Posteriormente, se planteó ejecutar una gigantesca obra hidráulica en Egipto que almacenaría más de 150 millones de m3. de agua, en el curso alto del Nilo. Se construiría la Gran Presa de Asuán.
La UNESCO, en una carta de 6 de Abril de 1959, efectuó un llamamiento oficial de colaboración internacional para salvaguardar los monumentos de la Baja Nubia, que inevitablemente, iban a quedar sumergidos en el enorme lago artificial que se iba a crear, de más de 500 km. de longitud con una anchura máxima de 30 km. y media de 10.

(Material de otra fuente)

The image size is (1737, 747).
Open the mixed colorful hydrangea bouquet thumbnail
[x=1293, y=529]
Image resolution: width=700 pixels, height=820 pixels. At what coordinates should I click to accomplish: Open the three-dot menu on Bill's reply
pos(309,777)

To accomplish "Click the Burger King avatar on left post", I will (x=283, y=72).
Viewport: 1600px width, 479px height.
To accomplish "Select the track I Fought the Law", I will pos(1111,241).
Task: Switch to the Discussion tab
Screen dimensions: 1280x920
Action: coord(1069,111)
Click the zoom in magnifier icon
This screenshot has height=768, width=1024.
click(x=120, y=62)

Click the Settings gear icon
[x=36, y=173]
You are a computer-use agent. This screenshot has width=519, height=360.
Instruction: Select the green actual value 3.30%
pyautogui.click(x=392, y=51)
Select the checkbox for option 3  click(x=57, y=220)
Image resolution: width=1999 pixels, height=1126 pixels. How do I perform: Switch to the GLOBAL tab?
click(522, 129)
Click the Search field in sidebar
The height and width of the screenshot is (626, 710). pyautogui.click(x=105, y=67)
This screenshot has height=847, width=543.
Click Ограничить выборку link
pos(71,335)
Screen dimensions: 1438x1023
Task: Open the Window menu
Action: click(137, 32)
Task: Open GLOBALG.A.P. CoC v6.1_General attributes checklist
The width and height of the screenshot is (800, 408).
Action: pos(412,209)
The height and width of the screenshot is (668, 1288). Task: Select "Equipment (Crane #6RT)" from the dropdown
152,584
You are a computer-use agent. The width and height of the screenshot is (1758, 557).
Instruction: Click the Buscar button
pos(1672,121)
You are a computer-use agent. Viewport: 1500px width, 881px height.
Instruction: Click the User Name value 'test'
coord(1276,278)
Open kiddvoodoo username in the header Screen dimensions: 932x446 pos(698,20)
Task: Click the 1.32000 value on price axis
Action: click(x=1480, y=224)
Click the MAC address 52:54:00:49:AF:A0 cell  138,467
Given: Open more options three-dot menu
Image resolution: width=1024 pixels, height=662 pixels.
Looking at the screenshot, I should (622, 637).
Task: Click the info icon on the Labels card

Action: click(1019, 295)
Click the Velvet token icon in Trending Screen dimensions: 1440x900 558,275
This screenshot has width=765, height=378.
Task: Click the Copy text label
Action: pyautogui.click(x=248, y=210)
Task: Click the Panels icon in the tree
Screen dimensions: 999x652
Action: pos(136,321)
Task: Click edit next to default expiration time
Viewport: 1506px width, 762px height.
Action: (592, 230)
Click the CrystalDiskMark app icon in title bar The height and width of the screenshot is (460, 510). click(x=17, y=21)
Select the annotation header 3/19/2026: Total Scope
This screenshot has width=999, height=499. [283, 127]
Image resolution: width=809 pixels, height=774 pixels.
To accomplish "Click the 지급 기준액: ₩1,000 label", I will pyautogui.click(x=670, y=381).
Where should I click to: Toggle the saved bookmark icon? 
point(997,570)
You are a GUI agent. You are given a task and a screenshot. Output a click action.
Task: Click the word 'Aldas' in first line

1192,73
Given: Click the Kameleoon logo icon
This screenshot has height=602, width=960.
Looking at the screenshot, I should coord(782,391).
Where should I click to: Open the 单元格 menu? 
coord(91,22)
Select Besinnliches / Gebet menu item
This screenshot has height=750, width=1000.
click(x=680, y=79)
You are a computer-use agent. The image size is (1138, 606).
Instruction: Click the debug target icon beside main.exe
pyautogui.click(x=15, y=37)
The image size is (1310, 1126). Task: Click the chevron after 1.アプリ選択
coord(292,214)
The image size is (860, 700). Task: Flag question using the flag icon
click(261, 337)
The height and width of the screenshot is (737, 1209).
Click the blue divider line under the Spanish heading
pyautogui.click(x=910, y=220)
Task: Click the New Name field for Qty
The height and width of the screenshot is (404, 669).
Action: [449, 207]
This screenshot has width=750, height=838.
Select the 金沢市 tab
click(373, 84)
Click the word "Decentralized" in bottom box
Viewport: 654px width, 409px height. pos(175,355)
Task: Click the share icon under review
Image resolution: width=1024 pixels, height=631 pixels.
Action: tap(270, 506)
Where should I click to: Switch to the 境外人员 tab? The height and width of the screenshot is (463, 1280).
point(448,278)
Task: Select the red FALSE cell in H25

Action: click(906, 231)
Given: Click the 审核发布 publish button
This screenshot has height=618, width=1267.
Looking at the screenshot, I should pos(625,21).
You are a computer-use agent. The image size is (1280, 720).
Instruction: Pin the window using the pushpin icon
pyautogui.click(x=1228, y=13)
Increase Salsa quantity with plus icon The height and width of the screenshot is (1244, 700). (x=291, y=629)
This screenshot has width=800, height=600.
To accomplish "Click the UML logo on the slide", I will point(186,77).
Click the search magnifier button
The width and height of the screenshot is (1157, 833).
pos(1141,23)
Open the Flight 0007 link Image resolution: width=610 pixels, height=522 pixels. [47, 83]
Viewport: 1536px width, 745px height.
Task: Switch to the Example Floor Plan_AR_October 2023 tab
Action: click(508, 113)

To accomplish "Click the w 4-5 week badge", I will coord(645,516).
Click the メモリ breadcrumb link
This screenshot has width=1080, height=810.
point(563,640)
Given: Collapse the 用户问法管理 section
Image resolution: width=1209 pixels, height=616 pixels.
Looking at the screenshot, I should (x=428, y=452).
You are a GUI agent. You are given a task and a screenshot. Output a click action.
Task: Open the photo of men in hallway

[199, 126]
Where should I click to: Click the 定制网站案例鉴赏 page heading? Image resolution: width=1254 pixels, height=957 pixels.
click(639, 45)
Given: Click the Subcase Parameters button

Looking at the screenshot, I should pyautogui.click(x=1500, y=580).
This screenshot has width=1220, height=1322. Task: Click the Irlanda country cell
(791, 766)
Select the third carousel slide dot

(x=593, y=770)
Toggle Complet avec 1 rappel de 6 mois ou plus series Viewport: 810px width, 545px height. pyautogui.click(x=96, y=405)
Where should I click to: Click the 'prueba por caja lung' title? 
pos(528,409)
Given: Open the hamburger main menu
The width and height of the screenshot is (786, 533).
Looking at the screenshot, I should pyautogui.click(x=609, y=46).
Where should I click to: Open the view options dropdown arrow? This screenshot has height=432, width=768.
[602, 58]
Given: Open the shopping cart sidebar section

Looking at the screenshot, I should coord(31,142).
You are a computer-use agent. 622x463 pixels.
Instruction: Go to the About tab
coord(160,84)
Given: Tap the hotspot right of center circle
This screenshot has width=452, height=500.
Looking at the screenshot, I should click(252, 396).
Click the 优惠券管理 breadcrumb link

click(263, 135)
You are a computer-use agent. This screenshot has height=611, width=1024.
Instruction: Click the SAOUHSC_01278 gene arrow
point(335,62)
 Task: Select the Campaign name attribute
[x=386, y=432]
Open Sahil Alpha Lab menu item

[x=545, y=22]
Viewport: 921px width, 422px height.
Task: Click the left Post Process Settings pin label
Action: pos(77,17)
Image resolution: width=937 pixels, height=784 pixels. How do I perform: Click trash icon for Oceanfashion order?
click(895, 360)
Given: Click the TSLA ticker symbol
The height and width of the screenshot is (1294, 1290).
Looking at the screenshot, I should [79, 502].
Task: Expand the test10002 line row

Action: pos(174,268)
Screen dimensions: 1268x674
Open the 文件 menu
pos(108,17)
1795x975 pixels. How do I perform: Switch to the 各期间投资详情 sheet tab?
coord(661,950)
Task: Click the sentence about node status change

Tras realizarse los estudios correspondientes fue necesario trasladar 14 monumentos reagrupándolos en cuatro zonas más o menos próximas a su emplazamiento original, y se entregaron otros cuatro como regalo a los países colaboradores en la salvaguarda de la riqueza arqueológica de la zona. Algunos quedaron anegados por las aguas.
La construcción de la Gran Presa trajo consigo que la parte norte de Nubia perdiese su antiguo carácter y belleza. Pero cuando todas las tareas de salvamento se concluyeron, la mayor parte de sus templos quedaron preservados para siempre. El precio humano pagado para ello, como fue el desplazamiento masivo de población nubia, aún no se ha ponderado suficientemente.
 El Templo de Debod sumergido en 1960
Todos ellos salvo tres, Gerf Hussein, capillas de Kasr Ibrim y el templo de Abu Oda, de los que sólo se movieron algunos elementos, fueron finalmente desmantelados y trasladados a otro lugar. Unos, en Egipto, como los templos de la isla de Filé a la isla de Agilkia; los templos de Beit el Wali y Kalabsha y el Kiosko de Kertassi, cerca de la Gran Presa; los templos de Dakka, Maharraka y Uadi es Sebúa, cerca del lugar de Uadi es Sebúa; los templos de Amada y de Derr, cerca del lugar de Amada; los templos de Abu Simbel, en el mismo lugar donde estaban, pero 60 metros más arriba. Y otros en Sudán: los templos de Aksha, Buhen, Semna este y Semna oeste, en los jardines del Museo de Jartum.
Asimismo, Egipto entregó cuatro de los cinco templos seleccionados para dicho salvamento: Taffa a Holanda, Dendur a los Estados Unidos, Ellesiya a Italia y el Templo de Debod a España.
Por otra parte Alemania recibió la entrega del pórtico ptolemaico del templo de Kalabsha, por las labores de desmantelamiento, transporte y reconstrucción realizadas, que actualmente se encuentra en el Museo Egipcio de Berlín.